BEGIN SELECTION

# cole



## kansasalumn (Jun 9, 2002)

How is Cole Aldrich doing in camp? do you all think he will make team and impact?


----------



## RollWithEm (Jul 16, 2002)

This team is desperate for competent bigs. He's a pretty good bet to beat out C.J. Leslie for the 13th spot on the active roster (assuming Tim Hardaway Jr has already locked up the 12th man role), I'd say.


----------



## 29380 (Feb 23, 2009)

He has a good shot at making the team.



RollWithEm said:


> This team is desperate for competent bigs. He's a pretty good bet to beat out C.J. Leslie for the 13th spot on the active roster *(assuming Tim Hardaway Jr has already locked up the 12th man role)*, I'd say.


:hano:


----------



## RollWithEm (Jul 16, 2002)

Sure things:

Melo
Tyson
Shump
Il Mago
Amare
Felton
Prigioni
JR
MWP
Kenyon
Beno
I would say Timmy Jr and Cole Aldrich are the most likely candidates for the 12th and 13th roster spots right now. Wouldn't you?


----------



## 29380 (Feb 23, 2009)

RollWithEm said:


> Sure things:
> 
> Melo
> Tyson
> ...


Amare right now is a non factor(that might change), JR is injured and suspended 5 games, and Beno is ehh. Tim Jr is going to get mins.


----------



## RollWithEm (Jul 16, 2002)

Ender said:


> Amare right now is a non factor(that might change), JR is injured and suspended 5 games, and Beno is ehh. Tim Jr is going to get mins.


None of that changes the fact that those three will be on the active roster.


----------



## 29380 (Feb 23, 2009)

> @IanBegley
> #Knicks keep Chris Smith, *Cole Aldrich* and Toure Murry on the 15-man roster, team announces.


...


----------



## RollWithEm (Jul 16, 2002)

I think Cole beats out Smith and Murry to make the 13-man active roster for opening day.


----------

END SELECTION
BEGIN RAW DATA

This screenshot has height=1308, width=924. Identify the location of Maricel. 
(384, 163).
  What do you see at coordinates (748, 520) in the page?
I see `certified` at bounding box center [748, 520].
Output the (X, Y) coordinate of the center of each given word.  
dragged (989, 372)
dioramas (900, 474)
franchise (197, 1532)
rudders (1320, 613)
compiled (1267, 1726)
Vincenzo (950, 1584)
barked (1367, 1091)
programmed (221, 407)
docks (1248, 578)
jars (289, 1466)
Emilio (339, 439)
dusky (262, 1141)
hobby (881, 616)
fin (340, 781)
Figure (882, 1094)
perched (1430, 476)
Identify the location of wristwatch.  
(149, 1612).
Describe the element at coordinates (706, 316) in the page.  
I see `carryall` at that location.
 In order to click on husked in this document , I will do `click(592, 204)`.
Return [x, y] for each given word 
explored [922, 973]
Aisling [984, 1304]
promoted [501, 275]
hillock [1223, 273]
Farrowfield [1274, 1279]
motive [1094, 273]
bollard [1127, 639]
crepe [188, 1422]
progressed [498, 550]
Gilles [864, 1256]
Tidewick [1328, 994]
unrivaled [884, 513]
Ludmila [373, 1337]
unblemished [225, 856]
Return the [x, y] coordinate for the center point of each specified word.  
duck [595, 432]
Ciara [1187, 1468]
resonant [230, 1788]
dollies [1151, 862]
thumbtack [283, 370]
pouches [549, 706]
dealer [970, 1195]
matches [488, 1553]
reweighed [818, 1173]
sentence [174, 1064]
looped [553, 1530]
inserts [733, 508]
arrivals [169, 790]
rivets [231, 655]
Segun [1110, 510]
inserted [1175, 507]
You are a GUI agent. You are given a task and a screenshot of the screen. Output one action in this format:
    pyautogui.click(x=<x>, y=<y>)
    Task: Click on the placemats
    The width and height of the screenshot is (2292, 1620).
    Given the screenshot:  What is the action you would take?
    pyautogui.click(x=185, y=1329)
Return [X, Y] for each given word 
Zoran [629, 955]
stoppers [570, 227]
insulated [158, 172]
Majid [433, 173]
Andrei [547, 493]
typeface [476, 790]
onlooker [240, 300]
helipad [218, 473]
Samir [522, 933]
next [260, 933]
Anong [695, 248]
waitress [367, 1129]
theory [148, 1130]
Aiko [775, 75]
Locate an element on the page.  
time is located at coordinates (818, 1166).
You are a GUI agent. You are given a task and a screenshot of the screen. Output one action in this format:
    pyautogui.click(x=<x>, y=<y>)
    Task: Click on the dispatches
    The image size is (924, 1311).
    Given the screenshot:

END RAW DATA

• _COMPLETE THE FOLLOWING_:
- a) Answer these from the thread on Cole Aldrich:
(i) Which player does RollWithEm first say Aldrich is a good bet to beat out for the 13th roster spot?
(ii) According to the post calling Amare a non factor, what is JR's situation?
(iii) Which three players does the quoted team announcement say the Knicks keep on the 15-man roster?
- b) Reproduce the passage from the Cole Aldrich thread that begins at the words "None of that" and stops after the words "roster, team announces.".

• _ANSWERS BELOW_:
- a)
(i) C.J. Leslie
(ii) JR is injured and suspended 5 games.
(iii) Chris Smith, Cole Aldrich and Toure Murry

- b)
None of that changes the fact that those three will be on the active roster.


----------



## 29380 (Feb 23, 2009)

> @IanBegley
> #Knicks keep Chris Smith, *Cole Aldrich* and Toure Murry on the 15-man roster, team announces.